Write the next passage of the essay "The Grinding Stone," printed below, starting right after its final sentence.

Text to read:
::::::
The Grinding Stone

The Grinding Stone

Posted 2014-03-24 by Sam Pagefollow


Land and culture an account from the kitchen bench.

Twenty years ago when I first moved to Western Australia and married a farmer, I didn't realise that I had also married a farm and my mother in law's kitchen. Tom's parents had moved to the city a few years before, and what they didn't want or need they left behind.

An egg flip that was so thin, "you could almost read the newspaper through it" and a metal teapot, tiny and bent were family treasures, according to my husband. Many women new to farming find that there is little room for them, and that making changes can cause offence. The trouble was I really wanted to 'nest' and find a home for myself too. It was not until we moved farm that I found I could make my own home.

In all fairness to my husband, I am not one to throw things out anyway. Like a patchwork quilt, family detritus holds memory, and objects can be reinvented. Not a domestic goddess by any account, my herd of neglected teapots were up-ended and placed on tomatoes stakes in the garden to make an interesting sculpture. From my studio window I can see towering Redgums. They howl in high winds and make me tremble at the through of fire during summer.
::::::
Entries provided:
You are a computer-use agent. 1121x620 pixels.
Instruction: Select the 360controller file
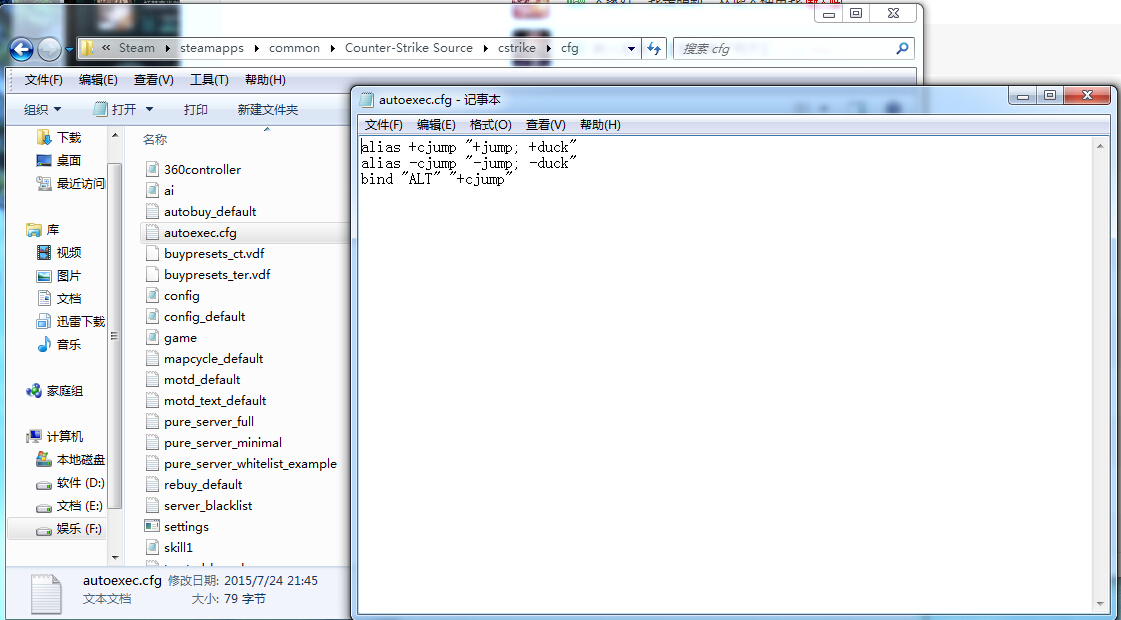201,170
::::::
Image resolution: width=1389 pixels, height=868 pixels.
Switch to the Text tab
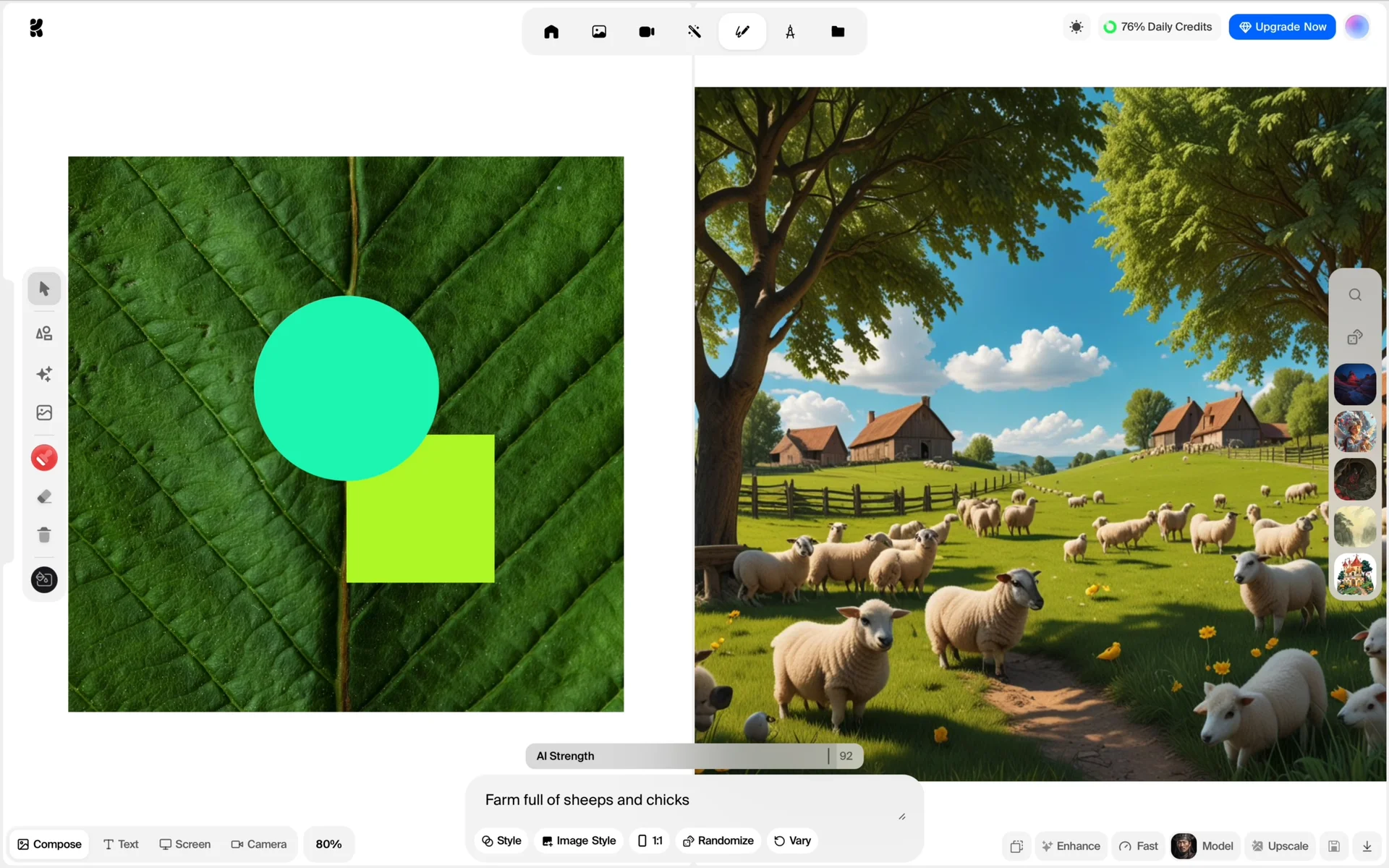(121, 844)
::::::
Output for this exercise:
The land that we farm on holds memory. Our farm is unusual in our area. There is a lot of remnant vegetation on it and evidence of previous lives appear under shifting sands, revealed in long dry summers. I have found broken settler crockery, a candle stick holder, a china doll, curtain weights and enamel pots. These objects, are found in paddocks and creek lines, on the ground, although they are not of the ground, they are not indigenous. Artifacts from an agricultural tradition to which I am part of, have origins somewhere else.

Once a grinding stone was found along a creek line. It belonged to The Noongar people, indigenous Australians who are traditional custodians of lands in the south west. The grinding stone, sits on my kitchen window sill. It suggests the preparation of food, and daily life in a Noongar group that must have either lived on the land before it was farmed, or moved through it. It also reminds me of our own impermanence, and the shared history of the land, that shapes and sustains us.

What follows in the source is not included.